Probability Formula for Posterior With 3 Variables

358 Views Asked by At

First post on math.stackexchange; pardon me if this is naive/a repeat.

I'm following this document here by Prof. David M. Blei: http://www.cs.princeton.edu/courses/archive/fall11/cos597C/lectures/variational-inference-i.pdf

In this, I don't quite understand how he arrived at the posterior distribution formula for p(u, z|x) under section "Motivation" - bullet number 3.

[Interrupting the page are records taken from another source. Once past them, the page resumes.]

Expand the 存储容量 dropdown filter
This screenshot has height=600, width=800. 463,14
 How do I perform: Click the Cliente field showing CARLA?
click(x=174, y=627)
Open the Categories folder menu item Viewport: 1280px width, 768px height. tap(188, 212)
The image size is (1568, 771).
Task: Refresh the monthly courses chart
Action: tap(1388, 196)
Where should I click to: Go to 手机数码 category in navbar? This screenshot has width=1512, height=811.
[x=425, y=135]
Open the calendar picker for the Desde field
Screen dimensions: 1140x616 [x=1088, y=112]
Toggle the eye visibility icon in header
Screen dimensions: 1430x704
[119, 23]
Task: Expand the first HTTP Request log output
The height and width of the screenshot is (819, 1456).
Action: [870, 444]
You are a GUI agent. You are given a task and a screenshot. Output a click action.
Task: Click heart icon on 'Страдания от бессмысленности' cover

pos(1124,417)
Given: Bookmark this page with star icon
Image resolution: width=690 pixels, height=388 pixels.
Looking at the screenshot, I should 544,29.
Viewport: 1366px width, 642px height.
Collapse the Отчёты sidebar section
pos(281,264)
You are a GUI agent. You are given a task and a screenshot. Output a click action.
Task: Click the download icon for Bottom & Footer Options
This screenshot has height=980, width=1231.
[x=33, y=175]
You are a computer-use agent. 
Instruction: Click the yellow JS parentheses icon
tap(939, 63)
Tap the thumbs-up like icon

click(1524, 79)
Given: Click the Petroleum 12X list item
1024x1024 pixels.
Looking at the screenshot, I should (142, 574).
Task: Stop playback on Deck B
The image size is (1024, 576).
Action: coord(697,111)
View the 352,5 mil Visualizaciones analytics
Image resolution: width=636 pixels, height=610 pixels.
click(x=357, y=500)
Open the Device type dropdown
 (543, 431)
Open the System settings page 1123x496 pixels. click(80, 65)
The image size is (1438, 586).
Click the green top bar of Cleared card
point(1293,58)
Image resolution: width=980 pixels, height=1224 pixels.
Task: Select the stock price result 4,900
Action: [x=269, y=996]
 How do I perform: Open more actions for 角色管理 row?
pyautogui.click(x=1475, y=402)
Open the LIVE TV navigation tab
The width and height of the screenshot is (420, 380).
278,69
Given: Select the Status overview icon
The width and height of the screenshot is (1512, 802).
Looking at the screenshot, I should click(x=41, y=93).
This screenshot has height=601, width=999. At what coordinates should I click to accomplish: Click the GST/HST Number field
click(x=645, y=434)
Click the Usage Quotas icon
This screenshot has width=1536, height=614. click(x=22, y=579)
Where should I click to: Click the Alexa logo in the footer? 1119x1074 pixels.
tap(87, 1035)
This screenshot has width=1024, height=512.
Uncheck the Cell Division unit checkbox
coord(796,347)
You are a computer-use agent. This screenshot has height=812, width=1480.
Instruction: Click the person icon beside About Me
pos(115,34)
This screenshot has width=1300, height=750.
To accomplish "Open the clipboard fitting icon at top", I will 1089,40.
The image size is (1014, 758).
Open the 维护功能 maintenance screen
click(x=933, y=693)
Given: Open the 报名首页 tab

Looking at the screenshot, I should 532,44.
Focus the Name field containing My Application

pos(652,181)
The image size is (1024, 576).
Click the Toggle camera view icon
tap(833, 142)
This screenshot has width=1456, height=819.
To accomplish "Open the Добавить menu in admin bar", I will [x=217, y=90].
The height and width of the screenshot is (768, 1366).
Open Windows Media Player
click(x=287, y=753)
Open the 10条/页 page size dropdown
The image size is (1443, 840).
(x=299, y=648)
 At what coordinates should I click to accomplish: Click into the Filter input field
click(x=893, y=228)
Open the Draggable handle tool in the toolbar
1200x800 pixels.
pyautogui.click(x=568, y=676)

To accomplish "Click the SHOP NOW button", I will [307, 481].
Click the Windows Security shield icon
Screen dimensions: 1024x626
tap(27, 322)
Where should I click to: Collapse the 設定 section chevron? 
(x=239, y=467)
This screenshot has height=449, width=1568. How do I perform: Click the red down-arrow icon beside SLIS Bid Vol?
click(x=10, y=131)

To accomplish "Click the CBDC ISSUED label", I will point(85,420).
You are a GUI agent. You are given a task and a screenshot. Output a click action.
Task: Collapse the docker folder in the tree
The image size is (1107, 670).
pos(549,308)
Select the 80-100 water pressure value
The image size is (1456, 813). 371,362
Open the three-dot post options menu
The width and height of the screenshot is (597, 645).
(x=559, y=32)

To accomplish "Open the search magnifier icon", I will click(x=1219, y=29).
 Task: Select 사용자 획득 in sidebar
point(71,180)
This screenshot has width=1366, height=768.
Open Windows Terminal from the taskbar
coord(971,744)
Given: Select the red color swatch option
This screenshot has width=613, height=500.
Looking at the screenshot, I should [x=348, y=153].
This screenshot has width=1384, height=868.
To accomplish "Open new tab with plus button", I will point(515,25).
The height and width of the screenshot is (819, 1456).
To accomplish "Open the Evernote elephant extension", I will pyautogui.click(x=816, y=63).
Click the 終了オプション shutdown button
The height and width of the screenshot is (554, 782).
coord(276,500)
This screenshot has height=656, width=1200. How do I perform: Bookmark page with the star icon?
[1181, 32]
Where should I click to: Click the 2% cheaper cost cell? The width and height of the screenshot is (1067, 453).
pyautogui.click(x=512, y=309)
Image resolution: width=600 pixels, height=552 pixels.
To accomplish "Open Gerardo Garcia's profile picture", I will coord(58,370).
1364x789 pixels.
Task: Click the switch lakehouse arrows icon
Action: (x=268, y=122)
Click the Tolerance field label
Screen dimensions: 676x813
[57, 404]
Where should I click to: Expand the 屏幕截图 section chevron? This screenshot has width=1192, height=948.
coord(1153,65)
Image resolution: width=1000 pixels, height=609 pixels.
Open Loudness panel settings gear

I'm trying to think in terms of vectors. I also know that the formula makes an independence assumption between the individual components of vectors x and z (hence the multiplications with subscript 'i'). I also know that the denominator is p(x), since u and z are obviously being "integrated out". Also, u is a continuous parameter, z is discrete. Hence the integral and the summation in the denominator respectively.

But let's focus only on the numerator right now. The first term, is obviously p(u) (or is it?). The second term is what I'm not able to understand. Is it some form of p(x, z | u)?

Another question: In the "Set up" section - bullet 2, the posterior is defined as p(z | x, α). Note how the α is on the right hand side of the "|". Now, in section "Motivation" - bullet 3, the posterior is defined as p(µ1:K, z1:n | x1:n). A fair assumption (IMO) to make is that α = µ1:K, i.e. the parameters of this model. How did α jump to the left hand side of the "|" in this definition of the posterior then?

Note: The notation used in the above question is as follows:

u : mu, the parameters of the Gaussian distribution assumed.

x : a vector of variables, say x_i, where i = 1:N

z : latent variables associated with each x above. This is also a vector of dimension M.

Thanks, and any/all help is appreciated!